The following is a list of files that we have implemented and what each of them does:
- GameSimulator.py: Allows us to simulate the game multiple times and view results.
- GameplayKernel.py: Kernel class that instantiates a game state object to ‘play’ the card game.
- commonDef.py: Defines game state related classes in order to have a concise interface for Unity and AI agent training.
- AutoPlayerDef.py: A bot that randomly picks one card from its hand to play out in each round.
- constantDef.py: Defines constant values used in our project.

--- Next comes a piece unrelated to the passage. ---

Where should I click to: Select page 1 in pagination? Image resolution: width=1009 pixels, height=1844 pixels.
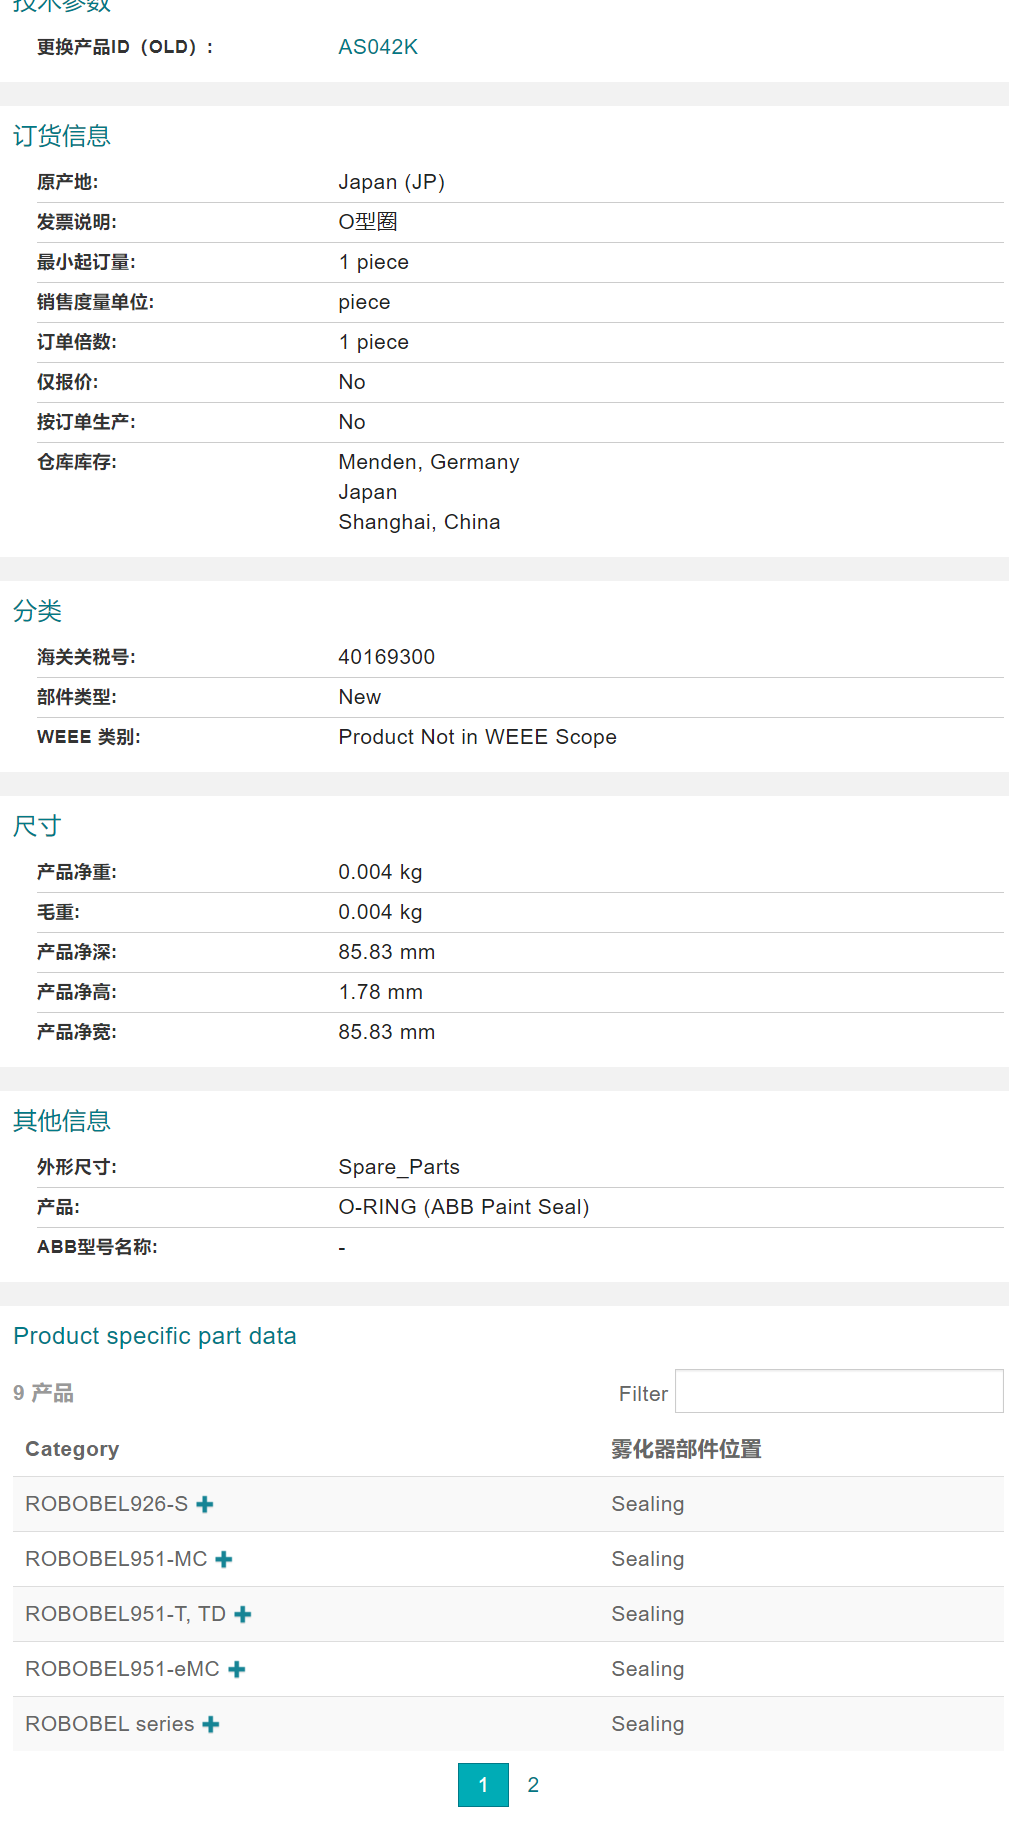483,1785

Since we cannot use a tabular approach for our game (as the state-action space is very large), we need to use a neural network. The input layer to the neural network will pass in state defining variable values. We still working on a comprehensive list of such variables. The output layer will then give us a probability distribution over the action space. Using this, we can sample from an action from it or simply take the action that has the highest probability (we plan to try both).

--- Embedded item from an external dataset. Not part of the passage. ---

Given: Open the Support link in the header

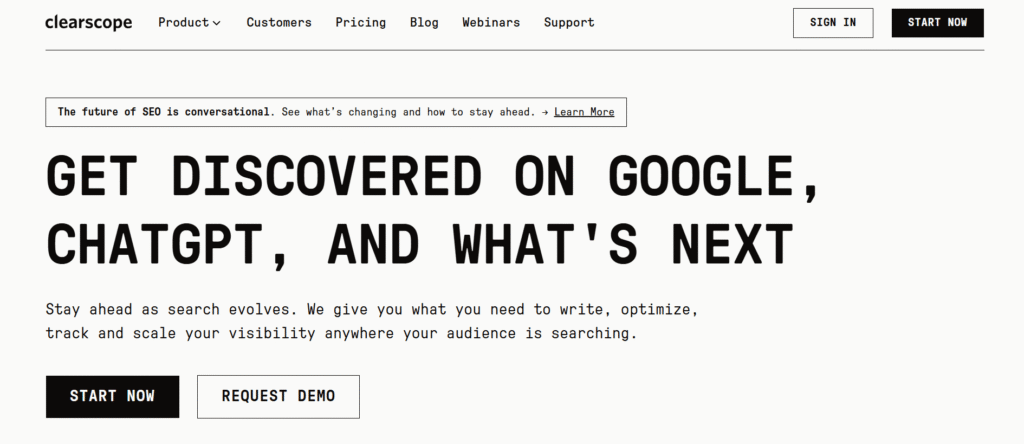Looking at the screenshot, I should [569, 22].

The design is of the Policy Gradient RL method. The algorithm that we will begin with is the Advantage Actor Critic. The reason for beginning with policy based methods (over value based methods) is that they perform better in stochastic environments. This applies to our project, because the same actions can result in a different future states based on the moves made by the opponent. During the course of our project, it is likely that we shall try several different approaches to train our AI. We are open to trying value based methods if the Advantage Actor Critic algorithm does not perform well in our setting.
Another important aspect to consider is the number of states that we pass into the input layer during training. Since playing a particular card could lead to victory multiple turns later, the reward received after taking a particular action must include discounted future rewards as well. This means that we follow a N-step reward where N is the number of future steps to consider for the reward.
Visualization and Input Handling in Unity
There are several parts to the Unity system that we are building alongside with our Python game.
1. Networking System
For playtesting reasons, we want to allow people to play this game remotely. To that end, we are building a networked Unity system that can allow people to provide inputs remotely through the client. We are using Photon to do this.
The reasons for using Photon:
- Provides free server usage within a limit.
- Provides easy-to-use API for building room/lobby-based game service.
- Great support and tutorial resources in Unity.
Using Photon, we have built a basic matching system that works for us. It currently includes functionality for:
- Connecting players to the service. Manage the connection and disconnection.
- Logic of ‘Ready’, ‘Start Game’, and player chat.
Below are some screenshots of how this looks currently.
2. Rules of communication between Python and Unity (C#)
We have discussed the rules of how AI, Unity logic, python gameplayer will communicate (to ensure less work when we connect everything).
- Definition and format of important classes such as gamestate/user input is predefined and stored in a python file (commonDef.py).
- C#/Python communication:
- Only C# accesses Python, not the other way around
- C# can only do the following:
- Call functions, share data structures, and get the snapshot of object instances in python.
- C# and Python will share the definition of classes which are commonly referenced by both.
- Const values and settings will be stored in separate files(XML, JSON, etc.) and will be dynamically loaded when required.
3. C# Coding Standard
We added a coding style guide of Unity/C# in our Github repository’s readme file, including rules for class layout, nomenclature, declaration and brace style.